To distinguish the trend from natural variability, Hansen and colleagues turned to statistics. In this study, the GISS team including Makiko Sato and Reto Ruedy did not focus on the causes of temperature change. Instead the researchers analyzed surface temperature data to establish the growing frequency of extreme heat events in the past 30 years, a period in which the temperature data show an overall warming trend.
Data on global temperature anomalies collected by NASA climatologist indicate how much warming or cooling regions of the world have experienced when compared with the 1951 to 1980 base period. The study was done using a bell curve tool that is frequently used by the statisticians and society. They noticed mean temperature is centered at the top of the bell curve. Decreasing in frequency to the left of center are "cold," "very cold" and "extremely cold" events. Decreasing in frequency to the right of center are "hot," "very hot" and "extremely hot" events.
Plotting bell curves for the 1980s, 1990s, and 2000s, the team noticed the entire curve shifted to the right, meaning that more hot events are the new normal.
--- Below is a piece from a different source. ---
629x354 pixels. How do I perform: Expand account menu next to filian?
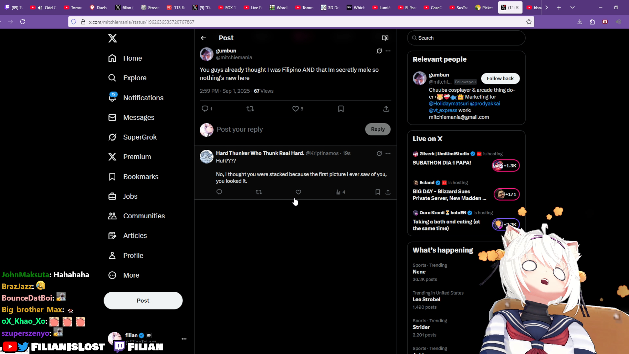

Widening of the curve also led to the designation of the new category of outlier events labeled "extremely hot," which were almost nonexistent in the base period.
Hansen says this summer is shaping up to fall into the new extreme category. "Such anomalies were infrequent in the climate prior to the warming of the past 30 years, so statistics let us say with a high degree of confidence that we would not have had such an extreme anomaly this summer in the absence of global warming," he says.
According to the study other regions around the world also have felt the heat of global warming. Global maps of temperature anomalies show that heat waves in Texas, Oklahoma and Mexico in 2011 and in the Middle East, Western Asia and Eastern Europe in 2010 fall into the new "extremely hot" category.